I was working in a factory, often seven days a week. Our eight-year-old daughter attended Vacation Bible School that summer due to the generosity of a neighbor who took her. On Friday I came home from work, and at the dinner table she told me that day at VBS she had asked Jesus Christ into her life. The pastor told her that if she was serious she needed to come to church Sunday and make a public profession of her faith. I was scheduled to work that Sunday, but when my wife asked what I was going to do I said I guessed I would go to church. When the invitation was given, she never hesitated but walked to the front of the church.
At the same time, I found myself in trouble for some decisions I had made. I was facing possible legal problems if I didn't make amends, and time was running out. I admit I was scared. Some people I worked with were committed Christians, and I asked them if they had any material on faith. I kept thinking if I had enough faith I could get this problem resolved. I read everything they brought me!

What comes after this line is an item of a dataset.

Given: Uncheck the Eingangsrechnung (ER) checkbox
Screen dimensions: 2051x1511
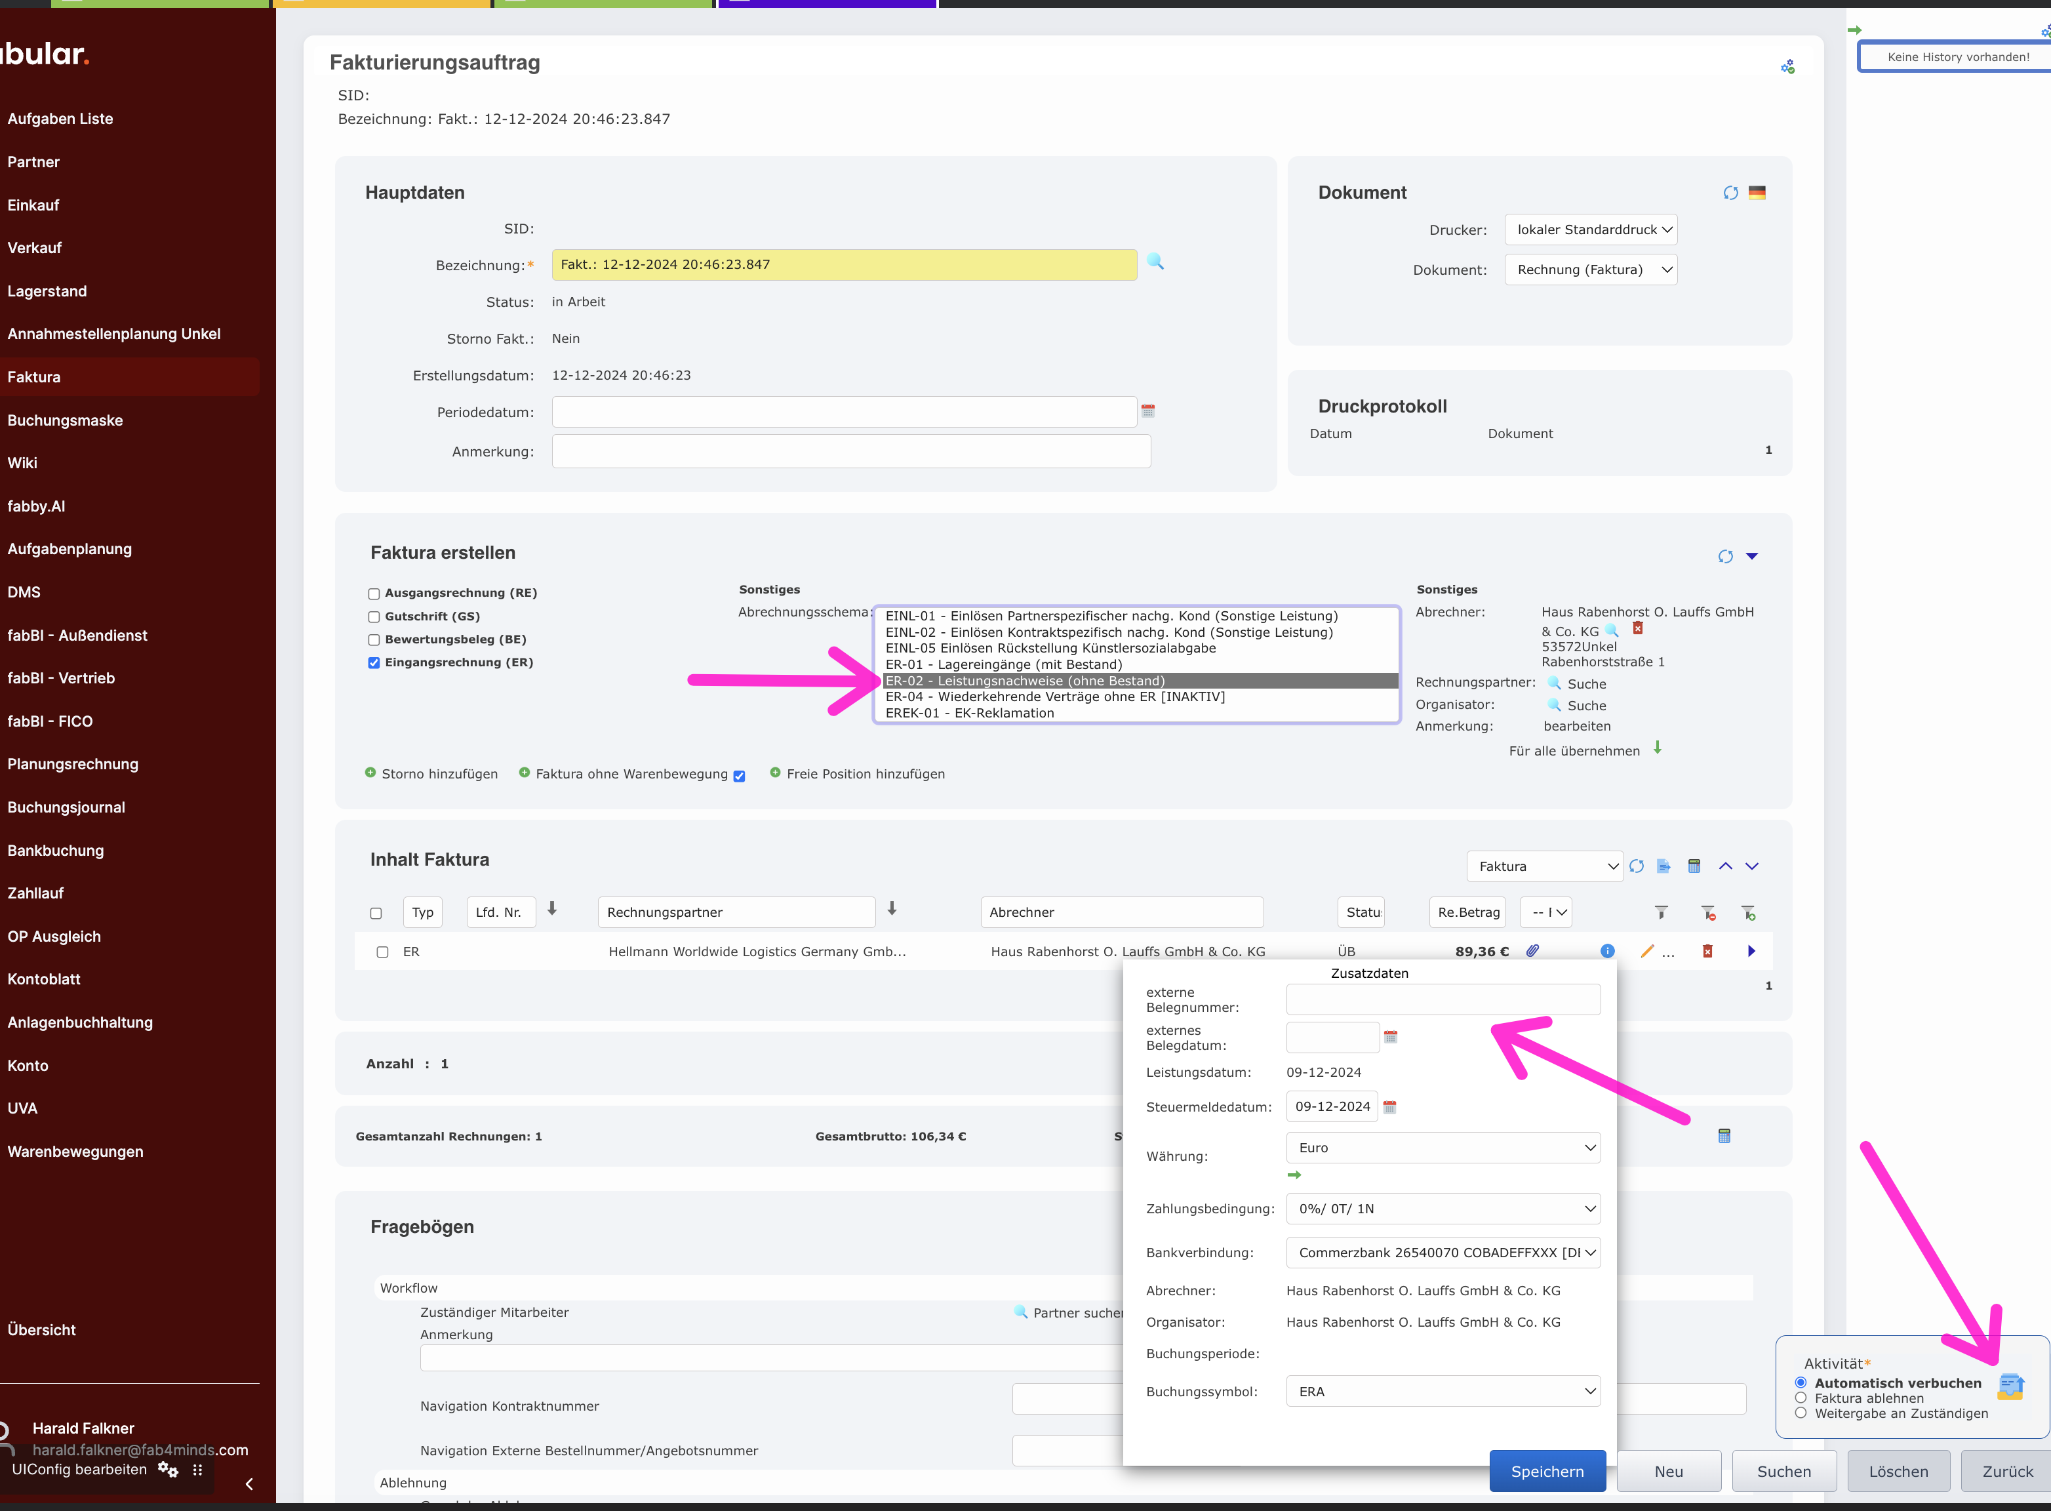Looking at the screenshot, I should [374, 663].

One day I found myself alone in our mobile home. The pressure was getting to me. I know now that pressure was God calling me to Him. I got on my knees in front of my chair and prayed asking God to come into my life. Of course, He did.
That wasn't the first time God had ever reached out to me, but that was the first time I was ready to receive His grace. I've wished a thousand times I had done so earlier in life, but it took those two events to help prepare me to accept God's amazing grace. That happened back in the late 1970s, but reading a passage in a book in 2020 made it all seem like it was just yesterday.
I've often preached that we need to be ready to reach out to people when the windows of opportunity are open. My window that summer was wide open. Those windows are open the widest when someone is going through a difficult time as I was. Two events: my daughter's salvation and my own pain prepared me to hear God's call on my life.
I encourage you to look for hurting people and tell them about the grace of God. Maybe you will help them experience the same thing I did in my living room.